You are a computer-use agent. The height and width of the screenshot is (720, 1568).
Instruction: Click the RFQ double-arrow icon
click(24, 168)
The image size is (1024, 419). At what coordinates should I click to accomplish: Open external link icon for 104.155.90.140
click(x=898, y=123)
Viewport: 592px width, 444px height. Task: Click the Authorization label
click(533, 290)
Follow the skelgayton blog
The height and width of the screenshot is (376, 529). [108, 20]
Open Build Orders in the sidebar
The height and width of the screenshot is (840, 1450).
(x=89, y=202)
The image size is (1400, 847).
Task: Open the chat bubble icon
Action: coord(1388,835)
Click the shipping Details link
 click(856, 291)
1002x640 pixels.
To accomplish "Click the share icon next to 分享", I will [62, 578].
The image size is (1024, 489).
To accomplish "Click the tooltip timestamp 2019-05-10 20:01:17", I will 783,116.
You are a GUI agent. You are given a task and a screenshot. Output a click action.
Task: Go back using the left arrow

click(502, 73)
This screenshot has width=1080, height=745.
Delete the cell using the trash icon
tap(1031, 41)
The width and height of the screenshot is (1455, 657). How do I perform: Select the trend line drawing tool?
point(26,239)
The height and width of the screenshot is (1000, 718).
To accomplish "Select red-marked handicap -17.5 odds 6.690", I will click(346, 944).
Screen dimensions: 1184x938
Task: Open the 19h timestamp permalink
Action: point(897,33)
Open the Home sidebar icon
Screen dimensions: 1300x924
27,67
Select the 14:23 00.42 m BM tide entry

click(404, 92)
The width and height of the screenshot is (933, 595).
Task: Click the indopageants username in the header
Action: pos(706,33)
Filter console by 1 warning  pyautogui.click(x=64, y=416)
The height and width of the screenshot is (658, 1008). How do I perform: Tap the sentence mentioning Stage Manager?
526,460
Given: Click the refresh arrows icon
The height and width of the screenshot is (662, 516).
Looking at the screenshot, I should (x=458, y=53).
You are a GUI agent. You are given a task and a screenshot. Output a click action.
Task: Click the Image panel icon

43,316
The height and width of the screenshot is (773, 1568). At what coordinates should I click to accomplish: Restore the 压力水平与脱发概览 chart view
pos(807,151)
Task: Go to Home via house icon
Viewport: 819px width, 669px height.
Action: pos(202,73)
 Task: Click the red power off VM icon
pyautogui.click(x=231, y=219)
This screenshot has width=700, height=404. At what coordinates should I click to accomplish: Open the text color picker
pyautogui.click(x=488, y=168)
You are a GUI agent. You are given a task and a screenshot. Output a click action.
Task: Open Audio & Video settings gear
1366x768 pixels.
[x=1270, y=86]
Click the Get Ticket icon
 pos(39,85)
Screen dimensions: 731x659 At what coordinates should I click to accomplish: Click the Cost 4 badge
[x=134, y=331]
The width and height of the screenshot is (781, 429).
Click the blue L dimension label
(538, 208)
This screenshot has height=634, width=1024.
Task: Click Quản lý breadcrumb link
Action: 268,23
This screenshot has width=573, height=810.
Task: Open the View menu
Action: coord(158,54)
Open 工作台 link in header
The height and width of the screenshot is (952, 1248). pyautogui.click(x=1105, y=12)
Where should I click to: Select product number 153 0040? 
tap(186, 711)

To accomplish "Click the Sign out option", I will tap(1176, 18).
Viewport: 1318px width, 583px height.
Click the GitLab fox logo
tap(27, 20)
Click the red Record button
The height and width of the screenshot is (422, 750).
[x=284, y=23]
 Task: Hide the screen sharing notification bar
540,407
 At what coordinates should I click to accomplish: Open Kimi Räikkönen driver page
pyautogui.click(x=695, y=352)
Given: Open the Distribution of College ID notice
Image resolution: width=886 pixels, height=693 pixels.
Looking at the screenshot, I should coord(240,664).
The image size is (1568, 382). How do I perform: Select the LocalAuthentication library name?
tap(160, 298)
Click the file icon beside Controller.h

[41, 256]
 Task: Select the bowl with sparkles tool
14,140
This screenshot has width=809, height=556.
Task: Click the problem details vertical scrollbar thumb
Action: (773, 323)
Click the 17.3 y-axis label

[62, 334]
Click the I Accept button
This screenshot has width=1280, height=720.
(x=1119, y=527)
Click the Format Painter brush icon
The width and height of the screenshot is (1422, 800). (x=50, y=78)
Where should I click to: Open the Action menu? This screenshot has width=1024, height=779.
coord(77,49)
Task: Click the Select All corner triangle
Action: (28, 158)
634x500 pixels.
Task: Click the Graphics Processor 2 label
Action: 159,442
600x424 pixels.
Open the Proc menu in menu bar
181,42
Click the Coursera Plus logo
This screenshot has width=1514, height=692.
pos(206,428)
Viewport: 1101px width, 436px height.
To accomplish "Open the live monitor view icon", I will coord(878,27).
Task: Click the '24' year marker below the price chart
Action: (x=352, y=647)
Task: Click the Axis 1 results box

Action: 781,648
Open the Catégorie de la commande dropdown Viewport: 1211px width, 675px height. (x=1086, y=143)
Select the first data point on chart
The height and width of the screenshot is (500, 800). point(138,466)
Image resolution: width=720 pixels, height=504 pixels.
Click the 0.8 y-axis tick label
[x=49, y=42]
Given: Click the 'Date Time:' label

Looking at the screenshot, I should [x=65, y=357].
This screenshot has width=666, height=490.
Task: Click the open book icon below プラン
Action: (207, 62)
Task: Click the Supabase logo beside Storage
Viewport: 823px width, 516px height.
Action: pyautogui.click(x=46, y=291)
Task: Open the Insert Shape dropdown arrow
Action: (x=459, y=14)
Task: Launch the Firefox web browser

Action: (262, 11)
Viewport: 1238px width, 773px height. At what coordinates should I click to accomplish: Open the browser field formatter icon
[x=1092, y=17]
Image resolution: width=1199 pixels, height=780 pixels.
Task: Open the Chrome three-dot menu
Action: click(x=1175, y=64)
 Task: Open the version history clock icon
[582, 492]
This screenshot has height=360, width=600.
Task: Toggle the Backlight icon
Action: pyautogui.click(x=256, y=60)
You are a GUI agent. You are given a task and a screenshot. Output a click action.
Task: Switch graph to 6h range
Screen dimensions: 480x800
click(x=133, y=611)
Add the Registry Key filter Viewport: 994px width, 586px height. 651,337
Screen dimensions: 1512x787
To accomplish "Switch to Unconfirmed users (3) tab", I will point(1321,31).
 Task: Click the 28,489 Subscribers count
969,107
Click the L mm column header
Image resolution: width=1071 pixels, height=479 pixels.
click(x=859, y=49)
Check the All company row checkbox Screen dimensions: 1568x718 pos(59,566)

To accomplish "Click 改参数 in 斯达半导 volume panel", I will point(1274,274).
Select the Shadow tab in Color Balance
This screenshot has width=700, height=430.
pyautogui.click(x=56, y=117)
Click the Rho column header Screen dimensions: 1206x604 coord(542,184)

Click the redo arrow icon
· · ·
--- WHAT YOU HAVE TO DO ---
Write out word for word only the lines from the start of the entries down to the line with "Open Build Orders in the sidebar", please, including both ends.

--- OUTPUT OF THE EXERCISE ---
You are a computer-use agent. The height and width of the screenshot is (720, 1568).
Instruction: Click the RFQ double-arrow icon
click(24, 168)
The image size is (1024, 419). At what coordinates should I click to accomplish: Open external link icon for 104.155.90.140
click(x=898, y=123)
Viewport: 592px width, 444px height. Task: Click the Authorization label
click(533, 290)
Follow the skelgayton blog
The height and width of the screenshot is (376, 529). [108, 20]
Open Build Orders in the sidebar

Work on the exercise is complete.